The father took the younger son by the hand and said.
“You are a good son. You have spent your whole year with me fishing and riding. For you I leave my fishing gear and my saddle.”
The father then sat up and looked at the older son.
“When it was cold in the winter you chopped wood to keep us warm. When it was hot and dry in the summer, you carried water from the well so we would not be thirsty. For you I leave the farm, and the land, and my fortune.”
I stood silent in front of the room for a moment.
“What does that story mean?” I said to the group. I had no preconceived notion. I had just made the story up. There was a long silence.
Ben raised his head.
“It means when you can’t do what you want to do, you do what you have to do,” he said.
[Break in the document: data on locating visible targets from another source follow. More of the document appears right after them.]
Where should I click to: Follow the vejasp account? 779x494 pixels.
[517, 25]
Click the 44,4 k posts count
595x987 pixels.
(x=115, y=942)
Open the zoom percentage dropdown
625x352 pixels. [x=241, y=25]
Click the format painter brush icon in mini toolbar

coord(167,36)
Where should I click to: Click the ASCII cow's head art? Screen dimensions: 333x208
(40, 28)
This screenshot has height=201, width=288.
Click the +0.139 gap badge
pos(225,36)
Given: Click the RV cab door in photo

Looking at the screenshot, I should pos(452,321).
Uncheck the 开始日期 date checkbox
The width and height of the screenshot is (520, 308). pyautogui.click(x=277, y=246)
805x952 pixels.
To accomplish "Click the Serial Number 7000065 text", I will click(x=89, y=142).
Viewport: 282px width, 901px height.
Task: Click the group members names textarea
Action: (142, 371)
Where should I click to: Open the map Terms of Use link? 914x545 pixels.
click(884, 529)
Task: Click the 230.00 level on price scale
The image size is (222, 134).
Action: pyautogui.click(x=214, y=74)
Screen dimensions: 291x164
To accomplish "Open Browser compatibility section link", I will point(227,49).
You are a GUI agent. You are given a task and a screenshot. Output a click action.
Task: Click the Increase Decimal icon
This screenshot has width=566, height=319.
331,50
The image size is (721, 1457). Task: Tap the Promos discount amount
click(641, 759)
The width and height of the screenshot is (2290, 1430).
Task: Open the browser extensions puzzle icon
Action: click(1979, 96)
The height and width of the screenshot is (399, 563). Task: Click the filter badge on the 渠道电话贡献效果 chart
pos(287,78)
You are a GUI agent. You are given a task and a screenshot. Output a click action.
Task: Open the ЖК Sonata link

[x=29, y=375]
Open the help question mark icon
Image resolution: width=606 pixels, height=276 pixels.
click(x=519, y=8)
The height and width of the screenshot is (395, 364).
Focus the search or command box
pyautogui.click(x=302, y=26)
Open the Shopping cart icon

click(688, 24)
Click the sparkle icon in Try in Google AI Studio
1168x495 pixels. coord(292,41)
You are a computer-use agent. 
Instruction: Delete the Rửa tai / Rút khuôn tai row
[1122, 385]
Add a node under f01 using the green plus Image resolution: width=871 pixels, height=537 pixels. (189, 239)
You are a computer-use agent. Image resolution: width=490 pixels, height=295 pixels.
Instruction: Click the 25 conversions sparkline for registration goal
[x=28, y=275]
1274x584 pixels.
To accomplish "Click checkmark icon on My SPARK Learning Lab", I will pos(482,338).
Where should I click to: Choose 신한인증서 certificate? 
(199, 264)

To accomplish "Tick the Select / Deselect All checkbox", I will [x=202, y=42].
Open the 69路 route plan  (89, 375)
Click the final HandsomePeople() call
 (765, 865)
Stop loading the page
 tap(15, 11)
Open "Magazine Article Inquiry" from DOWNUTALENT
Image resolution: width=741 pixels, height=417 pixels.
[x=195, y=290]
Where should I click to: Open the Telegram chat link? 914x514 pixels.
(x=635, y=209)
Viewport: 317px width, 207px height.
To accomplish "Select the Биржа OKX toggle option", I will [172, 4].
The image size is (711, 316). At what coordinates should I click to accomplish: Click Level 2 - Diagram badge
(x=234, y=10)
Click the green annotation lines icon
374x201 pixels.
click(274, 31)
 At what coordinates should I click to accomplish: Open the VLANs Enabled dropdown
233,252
His words stuck with me and I was not able to shake them. I had heard the phrase “Chop wood, carry water.” before and seen writings on it for years in spiritual circles I had engaged in.
To me it meant life can be simply lived. We can do without everything we think we must possess—things, position, ideas, people.
Ben gave me a new meaning. He helped me understand how to live in difficult and often hopeless situations—how to overcome adversity. “When you can’t do what you want to do, you do what you have to do.”
In this trying time of disease, hunger, massive fires on the west coast, storms rushing in from the Gulf one after the other—and a political system that appears to be overrun by fascism in our free and open Democracy—we feel powerless.
We want to change what is happening, so we write and rant and try to convince those around us, but nothing changes. People are entrenched in their beliefs right now, it is their security blanket.
This author is a created character, whose purpose was to help this writer resolve decades of guilt and regret. He is helping, but now I am—and we are—faced with this new world. Nothing is safe, nothing secure, tomorrow is not filled with hope, but fear. We are struggling to find our way.
As for me, I am doing what I have to do. I am gathering my resources, ridding myself of encumbrances, possessions I don’t need. I am taking care of those dearest to me. I am reaching out to family, pulling them in, securing those ties. I am looking at local needs—my neighbor, my community—there is pain and loss here, hunger and homelessness. I am removing my critical spirit and replacing it with the spirit of compassion, even for those who are blind or asleep to what is happening.
I can’t do what I want to do, live the normal life anymore—feeling safe and secure in this world, but I can live without the oppression of fear. I can live this day with hope that this too shall pass. This is all I can do.